Suppose you have a complex inner product space $V$, a subspace $S$, and some vector $v\in V$ such that $$\langle v,s\rangle+\langle s,v\rangle\leq\langle s,s\rangle$$ for all $s\in S$. How can you determine $v\in S^\perp$?
I jotted down that for a given $\epsilon>0$ and $s\in S$, there exists $c\in\mathbb{C}$ depending on such $\epsilon$ and $s$ such that $\langle cs,cs\rangle=|c|^2\|s\|<\epsilon$. Then $$ \begin{align*} \langle v,cs\rangle+\langle cs,v\rangle &=\bar{c}\langle v,s\rangle+c\langle s,v\rangle\\ &=\bar{c}\langle v,s\rangle+c\overline{\langle v,s\rangle}=2\Re(\bar{c}\langle v,s\rangle)\\ &\leq \langle cs,cs\rangle=|c|^2\|s\|<\epsilon \end{align*} $$
My hope was to somehow show $\Re\langle v,s\rangle$ and $\Im\langle v,s\rangle$ equal $0$, but it seems to be going in the wrong direction. Is there a more useful approach?

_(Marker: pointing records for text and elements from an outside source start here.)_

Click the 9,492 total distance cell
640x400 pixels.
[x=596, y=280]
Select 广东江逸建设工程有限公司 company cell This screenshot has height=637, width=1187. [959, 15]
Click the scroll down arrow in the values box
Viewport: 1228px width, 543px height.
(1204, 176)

Hint: Let $s\in S$ be a nonzero vector. Then $\varepsilon \alpha s\in S$ for every $\varepsilon>0$ and every $\alpha\in\mathbb{C}$. Hence $\langle v,\varepsilon \alpha s\rangle+\langle \varepsilon \alpha s,v\rangle\leq \langle \varepsilon \alpha s,\varepsilon \alpha s\rangle$ for all $\varepsilon>0$. Argue that $\mathrm{Re}(\langle \alpha s,v\rangle)=0$. As $\alpha$ is arbitrary, argue further that $\langle s,v\rangle=0$.